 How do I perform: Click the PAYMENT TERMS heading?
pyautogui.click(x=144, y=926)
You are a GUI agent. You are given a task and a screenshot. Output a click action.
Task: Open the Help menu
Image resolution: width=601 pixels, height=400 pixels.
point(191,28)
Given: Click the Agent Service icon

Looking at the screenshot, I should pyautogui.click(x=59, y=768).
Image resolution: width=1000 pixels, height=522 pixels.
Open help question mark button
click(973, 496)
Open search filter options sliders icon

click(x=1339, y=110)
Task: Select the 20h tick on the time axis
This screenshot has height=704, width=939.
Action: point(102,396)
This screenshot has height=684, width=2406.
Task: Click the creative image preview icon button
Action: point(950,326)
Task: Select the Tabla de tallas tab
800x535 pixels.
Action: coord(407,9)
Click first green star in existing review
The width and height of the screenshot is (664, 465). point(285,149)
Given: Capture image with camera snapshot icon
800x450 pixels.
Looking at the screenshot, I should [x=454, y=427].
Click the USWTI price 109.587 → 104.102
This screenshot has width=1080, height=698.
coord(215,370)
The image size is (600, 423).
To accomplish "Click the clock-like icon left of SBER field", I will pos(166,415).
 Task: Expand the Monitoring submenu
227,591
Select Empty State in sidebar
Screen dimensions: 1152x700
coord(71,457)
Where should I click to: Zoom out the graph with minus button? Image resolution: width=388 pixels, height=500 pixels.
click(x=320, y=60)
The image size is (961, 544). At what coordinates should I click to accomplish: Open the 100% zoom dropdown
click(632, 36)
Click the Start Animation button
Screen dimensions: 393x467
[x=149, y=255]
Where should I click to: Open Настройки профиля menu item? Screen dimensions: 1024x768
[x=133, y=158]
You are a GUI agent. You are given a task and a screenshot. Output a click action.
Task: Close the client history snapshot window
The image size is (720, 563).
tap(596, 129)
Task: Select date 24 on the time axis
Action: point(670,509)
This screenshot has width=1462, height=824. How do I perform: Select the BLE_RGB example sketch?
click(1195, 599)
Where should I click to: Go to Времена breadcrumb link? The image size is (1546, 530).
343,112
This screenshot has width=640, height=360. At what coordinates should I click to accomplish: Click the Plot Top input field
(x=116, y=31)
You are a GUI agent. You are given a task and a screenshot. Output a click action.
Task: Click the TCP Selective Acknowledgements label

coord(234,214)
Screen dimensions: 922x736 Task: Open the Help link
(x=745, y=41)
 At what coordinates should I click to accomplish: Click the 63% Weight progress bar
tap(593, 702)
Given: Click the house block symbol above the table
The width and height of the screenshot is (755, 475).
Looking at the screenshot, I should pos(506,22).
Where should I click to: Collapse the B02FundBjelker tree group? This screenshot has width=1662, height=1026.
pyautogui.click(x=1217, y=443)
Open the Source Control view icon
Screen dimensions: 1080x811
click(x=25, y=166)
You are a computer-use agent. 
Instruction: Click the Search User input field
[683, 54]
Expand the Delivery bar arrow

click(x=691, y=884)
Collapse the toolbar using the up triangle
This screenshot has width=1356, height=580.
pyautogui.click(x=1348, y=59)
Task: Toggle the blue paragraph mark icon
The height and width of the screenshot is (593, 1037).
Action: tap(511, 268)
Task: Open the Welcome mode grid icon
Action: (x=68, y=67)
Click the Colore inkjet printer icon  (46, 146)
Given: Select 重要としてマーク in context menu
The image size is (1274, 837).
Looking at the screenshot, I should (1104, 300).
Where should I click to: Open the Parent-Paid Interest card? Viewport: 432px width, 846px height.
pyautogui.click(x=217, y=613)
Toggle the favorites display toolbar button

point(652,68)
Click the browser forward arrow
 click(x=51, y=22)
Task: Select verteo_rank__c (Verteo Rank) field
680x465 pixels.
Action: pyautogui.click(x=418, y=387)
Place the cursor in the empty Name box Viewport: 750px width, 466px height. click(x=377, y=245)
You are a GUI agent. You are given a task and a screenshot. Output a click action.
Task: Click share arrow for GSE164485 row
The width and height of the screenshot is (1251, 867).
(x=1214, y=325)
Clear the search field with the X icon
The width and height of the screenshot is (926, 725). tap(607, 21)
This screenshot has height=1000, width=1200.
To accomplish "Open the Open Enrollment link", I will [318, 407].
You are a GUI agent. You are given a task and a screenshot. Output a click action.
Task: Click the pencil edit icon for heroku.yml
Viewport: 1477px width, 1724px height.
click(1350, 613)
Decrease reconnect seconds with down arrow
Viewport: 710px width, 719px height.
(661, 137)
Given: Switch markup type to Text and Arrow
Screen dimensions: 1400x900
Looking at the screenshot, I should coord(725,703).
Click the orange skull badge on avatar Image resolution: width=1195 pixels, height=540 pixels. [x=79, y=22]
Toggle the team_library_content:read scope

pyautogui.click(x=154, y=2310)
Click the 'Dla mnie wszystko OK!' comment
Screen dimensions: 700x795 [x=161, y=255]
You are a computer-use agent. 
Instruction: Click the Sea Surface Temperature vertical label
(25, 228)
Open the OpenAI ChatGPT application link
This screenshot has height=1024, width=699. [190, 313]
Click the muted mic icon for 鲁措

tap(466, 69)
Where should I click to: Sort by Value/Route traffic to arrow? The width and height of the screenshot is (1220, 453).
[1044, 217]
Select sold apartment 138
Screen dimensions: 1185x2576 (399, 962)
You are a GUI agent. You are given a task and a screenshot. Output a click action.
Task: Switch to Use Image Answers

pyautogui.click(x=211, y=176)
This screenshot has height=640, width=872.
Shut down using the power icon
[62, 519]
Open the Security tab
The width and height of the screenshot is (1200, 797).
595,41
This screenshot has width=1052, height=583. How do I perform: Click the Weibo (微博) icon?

= What is required =
Make an exact copy of every record listed above.

= Answer section =
 How do I perform: Click the PAYMENT TERMS heading?
pyautogui.click(x=144, y=926)
You are a GUI agent. You are given a task and a screenshot. Output a click action.
Task: Open the Help menu
Image resolution: width=601 pixels, height=400 pixels.
point(191,28)
Given: Click the Agent Service icon

Looking at the screenshot, I should pyautogui.click(x=59, y=768).
Image resolution: width=1000 pixels, height=522 pixels.
Open help question mark button
click(973, 496)
Open search filter options sliders icon

click(x=1339, y=110)
Task: Select the 20h tick on the time axis
This screenshot has height=704, width=939.
Action: point(102,396)
This screenshot has height=684, width=2406.
Task: Click the creative image preview icon button
Action: point(950,326)
Task: Select the Tabla de tallas tab
800x535 pixels.
Action: coord(407,9)
Click first green star in existing review
The width and height of the screenshot is (664, 465). point(285,149)
Given: Capture image with camera snapshot icon
800x450 pixels.
Looking at the screenshot, I should [x=454, y=427].
Click the USWTI price 109.587 → 104.102
This screenshot has width=1080, height=698.
coord(215,370)
The image size is (600, 423).
To accomplish "Click the clock-like icon left of SBER field", I will pos(166,415).
 Task: Expand the Monitoring submenu
227,591
Select Empty State in sidebar
Screen dimensions: 1152x700
coord(71,457)
Where should I click to: Zoom out the graph with minus button? Image resolution: width=388 pixels, height=500 pixels.
click(x=320, y=60)
The image size is (961, 544). At what coordinates should I click to accomplish: Open the 100% zoom dropdown
click(632, 36)
Click the Start Animation button
Screen dimensions: 393x467
[x=149, y=255]
Where should I click to: Open Настройки профиля menu item? Screen dimensions: 1024x768
[x=133, y=158]
You are a GUI agent. You are given a task and a screenshot. Output a click action.
Task: Close the client history snapshot window
The image size is (720, 563).
tap(596, 129)
Task: Select date 24 on the time axis
Action: point(670,509)
This screenshot has width=1462, height=824. How do I perform: Select the BLE_RGB example sketch?
click(1195, 599)
Where should I click to: Go to Времена breadcrumb link? The image size is (1546, 530).
343,112
This screenshot has width=640, height=360. At what coordinates should I click to accomplish: Click the Plot Top input field
(x=116, y=31)
You are a GUI agent. You are given a task and a screenshot. Output a click action.
Task: Click the TCP Selective Acknowledgements label

coord(234,214)
Screen dimensions: 922x736 Task: Open the Help link
(x=745, y=41)
 At what coordinates should I click to accomplish: Click the 63% Weight progress bar
tap(593, 702)
Given: Click the house block symbol above the table
The width and height of the screenshot is (755, 475).
Looking at the screenshot, I should pos(506,22).
Where should I click to: Collapse the B02FundBjelker tree group? This screenshot has width=1662, height=1026.
pyautogui.click(x=1217, y=443)
Open the Source Control view icon
Screen dimensions: 1080x811
click(x=25, y=166)
You are a computer-use agent. 
Instruction: Click the Search User input field
[683, 54]
Expand the Delivery bar arrow

click(x=691, y=884)
Collapse the toolbar using the up triangle
This screenshot has width=1356, height=580.
pyautogui.click(x=1348, y=59)
Task: Toggle the blue paragraph mark icon
The height and width of the screenshot is (593, 1037).
Action: tap(511, 268)
Task: Open the Welcome mode grid icon
Action: (x=68, y=67)
Click the Colore inkjet printer icon  (46, 146)
Given: Select 重要としてマーク in context menu
The image size is (1274, 837).
Looking at the screenshot, I should (1104, 300).
Where should I click to: Open the Parent-Paid Interest card? Viewport: 432px width, 846px height.
pyautogui.click(x=217, y=613)
Toggle the favorites display toolbar button

point(652,68)
Click the browser forward arrow
 click(x=51, y=22)
Task: Select verteo_rank__c (Verteo Rank) field
680x465 pixels.
Action: pyautogui.click(x=418, y=387)
Place the cursor in the empty Name box Viewport: 750px width, 466px height. click(x=377, y=245)
You are a GUI agent. You are given a task and a screenshot. Output a click action.
Task: Click share arrow for GSE164485 row
The width and height of the screenshot is (1251, 867).
(x=1214, y=325)
Clear the search field with the X icon
The width and height of the screenshot is (926, 725). tap(607, 21)
This screenshot has height=1000, width=1200.
To accomplish "Open the Open Enrollment link", I will [318, 407].
You are a GUI agent. You are given a task and a screenshot. Output a click action.
Task: Click the pencil edit icon for heroku.yml
Viewport: 1477px width, 1724px height.
click(1350, 613)
Decrease reconnect seconds with down arrow
Viewport: 710px width, 719px height.
(661, 137)
Given: Switch markup type to Text and Arrow
Screen dimensions: 1400x900
Looking at the screenshot, I should coord(725,703).
Click the orange skull badge on avatar Image resolution: width=1195 pixels, height=540 pixels. [x=79, y=22]
Toggle the team_library_content:read scope

pyautogui.click(x=154, y=2310)
Click the 'Dla mnie wszystko OK!' comment
Screen dimensions: 700x795 [x=161, y=255]
You are a computer-use agent. 
Instruction: Click the Sea Surface Temperature vertical label
(25, 228)
Open the OpenAI ChatGPT application link
This screenshot has height=1024, width=699. [190, 313]
Click the muted mic icon for 鲁措

tap(466, 69)
Where should I click to: Sort by Value/Route traffic to arrow? The width and height of the screenshot is (1220, 453).
[1044, 217]
Select sold apartment 138
Screen dimensions: 1185x2576 (399, 962)
You are a GUI agent. You are given a task and a screenshot. Output a click action.
Task: Switch to Use Image Answers

pyautogui.click(x=211, y=176)
This screenshot has height=640, width=872.
Shut down using the power icon
[62, 519]
Open the Security tab
The width and height of the screenshot is (1200, 797).
595,41
This screenshot has width=1052, height=583. How do I perform: Click the Weibo (微博) icon?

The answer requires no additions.